Entries shown:
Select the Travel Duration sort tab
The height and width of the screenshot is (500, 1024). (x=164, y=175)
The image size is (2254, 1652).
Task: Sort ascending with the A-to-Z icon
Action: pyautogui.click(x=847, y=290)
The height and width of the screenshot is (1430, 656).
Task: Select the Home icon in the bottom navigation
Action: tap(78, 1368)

Written task:
Reproduce the rows above without any changes.

Response:
Select the Travel Duration sort tab
The height and width of the screenshot is (500, 1024). (x=164, y=175)
The image size is (2254, 1652).
Task: Sort ascending with the A-to-Z icon
Action: pyautogui.click(x=847, y=290)
The height and width of the screenshot is (1430, 656).
Task: Select the Home icon in the bottom navigation
Action: tap(78, 1368)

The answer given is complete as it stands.